Dare's John Owen summarises it thus: "Yesterday's ideas were essentially advertising ideas, whereas what we are now talking about are ideas that can be advertising."
Solving The Real Problem
We all style ourselves as problem-solvers, yet pause too rarely to check we are solving the right ones on our clients' behalf. Over the decades, we have learnt what "advertising" is good at, and restyled client problems accordingly. Too often we write problems that advertising can solve, rather than excavating the underlying task that creativity can address. The National Gallery's Grand Tour bypasses the strategic straw men and uses communication to solve the underlying problem - too narrow an audience connecting with its collection - with admirable directness, and no little creativity.
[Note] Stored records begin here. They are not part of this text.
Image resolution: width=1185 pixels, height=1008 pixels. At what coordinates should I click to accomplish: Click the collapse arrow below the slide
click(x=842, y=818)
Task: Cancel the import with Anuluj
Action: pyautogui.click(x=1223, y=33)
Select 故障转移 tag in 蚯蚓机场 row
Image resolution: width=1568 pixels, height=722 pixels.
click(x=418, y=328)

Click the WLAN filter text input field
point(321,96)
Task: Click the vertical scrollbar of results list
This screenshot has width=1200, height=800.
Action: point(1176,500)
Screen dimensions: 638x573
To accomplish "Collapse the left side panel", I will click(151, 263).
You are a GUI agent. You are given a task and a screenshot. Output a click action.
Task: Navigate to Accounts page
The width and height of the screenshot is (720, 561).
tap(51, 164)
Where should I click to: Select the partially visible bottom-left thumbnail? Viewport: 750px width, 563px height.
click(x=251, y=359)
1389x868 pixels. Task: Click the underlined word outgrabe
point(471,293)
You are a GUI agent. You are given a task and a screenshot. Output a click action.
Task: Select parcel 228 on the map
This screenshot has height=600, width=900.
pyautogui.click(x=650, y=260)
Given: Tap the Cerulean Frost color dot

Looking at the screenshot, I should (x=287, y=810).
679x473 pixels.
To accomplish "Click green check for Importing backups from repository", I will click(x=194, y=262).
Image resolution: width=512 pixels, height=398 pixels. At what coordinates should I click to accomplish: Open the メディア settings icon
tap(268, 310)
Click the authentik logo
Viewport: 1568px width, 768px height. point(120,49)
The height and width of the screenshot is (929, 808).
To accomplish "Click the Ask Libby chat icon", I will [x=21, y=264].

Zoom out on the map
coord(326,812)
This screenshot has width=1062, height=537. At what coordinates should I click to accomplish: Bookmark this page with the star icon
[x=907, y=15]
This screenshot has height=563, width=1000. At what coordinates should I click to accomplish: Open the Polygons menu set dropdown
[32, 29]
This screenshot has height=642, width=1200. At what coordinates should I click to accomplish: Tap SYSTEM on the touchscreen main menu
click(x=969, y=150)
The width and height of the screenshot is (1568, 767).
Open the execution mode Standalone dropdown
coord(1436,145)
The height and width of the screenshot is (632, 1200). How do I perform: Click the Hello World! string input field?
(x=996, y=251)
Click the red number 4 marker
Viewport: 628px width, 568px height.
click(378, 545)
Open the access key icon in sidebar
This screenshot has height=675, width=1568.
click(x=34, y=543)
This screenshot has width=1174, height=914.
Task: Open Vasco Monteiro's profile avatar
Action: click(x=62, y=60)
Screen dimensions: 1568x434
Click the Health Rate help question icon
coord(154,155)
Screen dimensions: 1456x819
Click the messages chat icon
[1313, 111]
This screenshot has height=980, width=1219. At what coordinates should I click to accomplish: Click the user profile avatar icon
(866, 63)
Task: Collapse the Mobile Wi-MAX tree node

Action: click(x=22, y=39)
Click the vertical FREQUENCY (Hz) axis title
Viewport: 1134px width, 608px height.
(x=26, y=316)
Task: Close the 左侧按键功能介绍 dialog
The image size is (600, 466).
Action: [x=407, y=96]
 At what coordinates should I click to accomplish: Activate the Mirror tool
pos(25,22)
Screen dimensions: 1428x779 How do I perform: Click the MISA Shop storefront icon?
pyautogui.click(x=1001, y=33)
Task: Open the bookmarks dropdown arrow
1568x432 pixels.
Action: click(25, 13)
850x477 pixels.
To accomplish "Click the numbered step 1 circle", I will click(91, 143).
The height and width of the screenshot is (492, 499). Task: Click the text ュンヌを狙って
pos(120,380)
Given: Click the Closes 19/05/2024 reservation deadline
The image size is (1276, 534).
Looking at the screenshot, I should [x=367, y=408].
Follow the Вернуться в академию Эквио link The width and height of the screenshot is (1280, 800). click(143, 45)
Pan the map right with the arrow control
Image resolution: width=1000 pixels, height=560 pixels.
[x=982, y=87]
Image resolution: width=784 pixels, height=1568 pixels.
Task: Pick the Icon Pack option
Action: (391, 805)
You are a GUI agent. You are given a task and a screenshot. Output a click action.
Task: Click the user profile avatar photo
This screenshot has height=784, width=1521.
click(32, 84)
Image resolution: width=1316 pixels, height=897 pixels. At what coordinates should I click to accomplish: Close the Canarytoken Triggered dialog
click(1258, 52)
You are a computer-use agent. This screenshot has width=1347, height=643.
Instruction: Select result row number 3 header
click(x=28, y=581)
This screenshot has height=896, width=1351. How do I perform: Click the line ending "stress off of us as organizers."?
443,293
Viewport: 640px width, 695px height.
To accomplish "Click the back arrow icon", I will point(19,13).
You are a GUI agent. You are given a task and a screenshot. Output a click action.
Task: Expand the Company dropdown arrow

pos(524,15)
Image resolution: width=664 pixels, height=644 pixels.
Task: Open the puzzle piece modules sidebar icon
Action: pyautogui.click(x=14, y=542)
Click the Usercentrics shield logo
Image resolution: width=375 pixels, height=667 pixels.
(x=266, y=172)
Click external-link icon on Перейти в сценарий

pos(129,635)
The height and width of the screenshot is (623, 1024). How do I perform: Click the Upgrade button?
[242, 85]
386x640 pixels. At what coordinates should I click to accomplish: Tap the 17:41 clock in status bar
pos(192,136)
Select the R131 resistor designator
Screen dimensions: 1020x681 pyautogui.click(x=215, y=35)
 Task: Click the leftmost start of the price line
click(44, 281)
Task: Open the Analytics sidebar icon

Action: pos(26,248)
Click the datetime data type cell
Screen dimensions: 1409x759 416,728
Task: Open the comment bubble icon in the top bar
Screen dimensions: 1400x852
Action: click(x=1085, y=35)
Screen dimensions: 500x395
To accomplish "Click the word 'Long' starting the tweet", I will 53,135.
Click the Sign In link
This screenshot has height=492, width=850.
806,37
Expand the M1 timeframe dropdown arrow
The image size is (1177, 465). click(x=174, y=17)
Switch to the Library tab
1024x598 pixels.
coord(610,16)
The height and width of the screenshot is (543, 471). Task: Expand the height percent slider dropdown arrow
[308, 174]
Creatives, planners and clients alike then need to ask new questions of the ideas they hatch: not just "Is it good?" but "What can we do with it? What can the consumer do with it? Does it work without broadcast media?" and so on.
The new creative idea also asks questions of our rewards system, a creative awards culture that lionises craft and execution. "A great creative idea may often lead to quite simple advertising because there is no need for surreal showboating - you will have created something consumers want, you just need to tell them," McIlrath comments. "Creatives who are generally interested in the new will need to content themselves with the novelty of their ideas and the client rewards it will bring, rather than the acknowledgement of their peers."
There will always be ads, some good, some bad, most indifferent, a tiny handful great. But the winning creative ideas of the future will be bigger, deeper and richer. They'll engage above all else, spring from the brand, invite participation, solve problems more directly and cost less in pure media terms. The ultimate reward, as Dye Holloway Murray's Justin Holloway puts it, "is the potential for our ideas to inform and influence the activities of the entire company". They may be harder to hatch, then, but they'll be more valuable to your clients than ever before.
- Laurence Green is the chairman of Fallon London.